The spread between the yields on Spanish and German benchmark bonds narrowed to about 339 basis points from more than 354 basis points at Wednesday's close, while the 10-year yield spread between Italian and German bonds fell below 500 basis points for the first time this year, according to Reuters.
"Basically the only reason this has been taken down so well is abundant ECB liquidity and with another one coming up in February, just for now the market seems very complacent," Michael Leister, strategist at DZ Bank in Frankfurt, told Reuters.
The euro got a lift, last up 0.9 percent against the greenback, after ECB president Mario Draghi said the bank had avoided a credit crunch and that there were signs the economy was stabilising. Europe's central bank kept its key interest rate at 1 percent.
“According to some recent survey indicators, there are tentative signs of stabilisation of economic activity at low levels,” Draghi said in Frankfurt.

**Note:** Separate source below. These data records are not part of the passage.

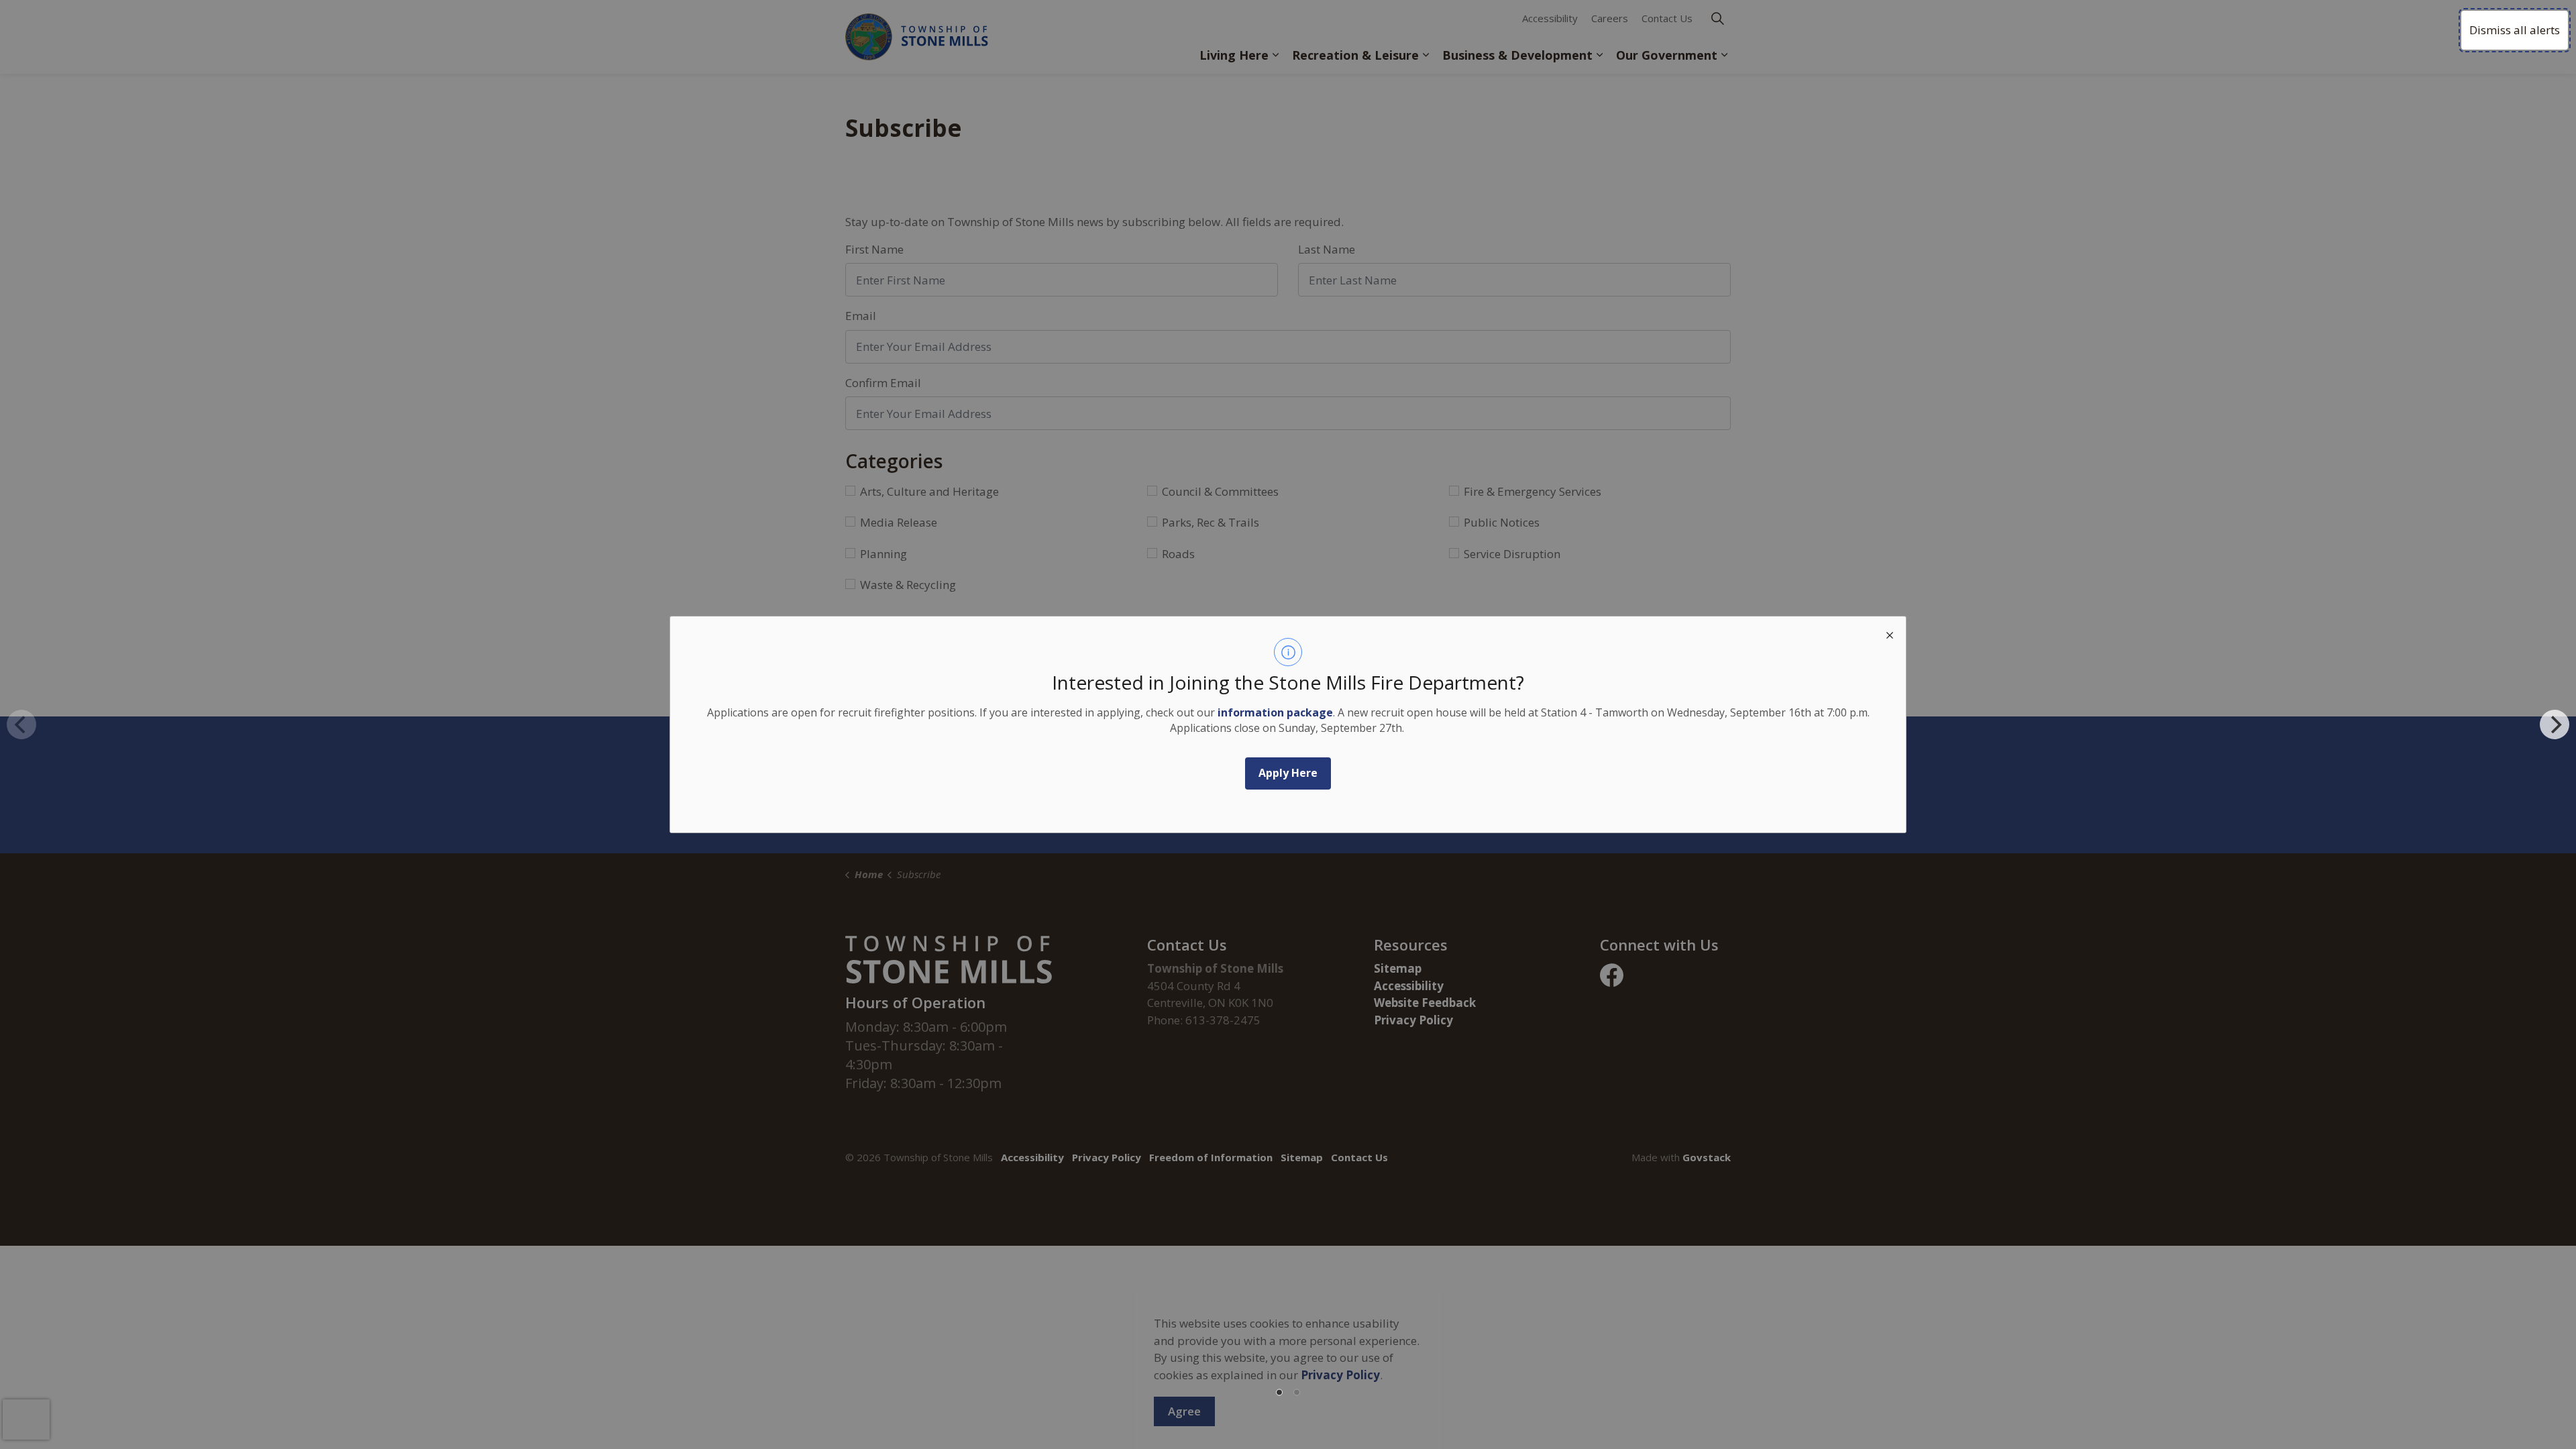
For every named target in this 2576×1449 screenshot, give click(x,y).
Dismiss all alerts (2514, 30)
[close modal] (1890, 632)
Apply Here (1288, 772)
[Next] (2554, 724)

In the UK, the Bank of England kept its benchmark interest rate at 0.5 percent and its asset-purchase plan at 275 billion pounds (US$422 billion).
“There are significant cross currents,” Michael Mullaney, who helps manage US$9.5 billion at Fiduciary Trust in Boston, told Bloomberg.
“Lower borrowing costs will help in the refinancing that’s due in the next few months in the euroland in general. Still, they’ve got to spur growth to get things going. In the US, today’s economic numbers were weaker than anticipated. The market has had a nice run here. Sentiment has gotten more bullish, which makes me nervous.”